▶ Work order
Examine each line of the data. Copy those that contain the string "This".

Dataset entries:
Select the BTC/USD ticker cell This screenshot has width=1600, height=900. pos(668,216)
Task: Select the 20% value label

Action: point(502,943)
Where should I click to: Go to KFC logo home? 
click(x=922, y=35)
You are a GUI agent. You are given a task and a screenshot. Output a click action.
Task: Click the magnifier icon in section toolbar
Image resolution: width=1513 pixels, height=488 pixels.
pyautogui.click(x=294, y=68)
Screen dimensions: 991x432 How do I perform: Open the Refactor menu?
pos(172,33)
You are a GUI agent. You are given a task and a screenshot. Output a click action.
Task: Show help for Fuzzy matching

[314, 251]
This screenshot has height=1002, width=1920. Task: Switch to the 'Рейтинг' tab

▶ Exercise answer
Select the BTC/USD ticker cell This screenshot has width=1600, height=900. pos(668,216)
This screenshot has height=1002, width=1920. Task: Switch to the 'Рейтинг' tab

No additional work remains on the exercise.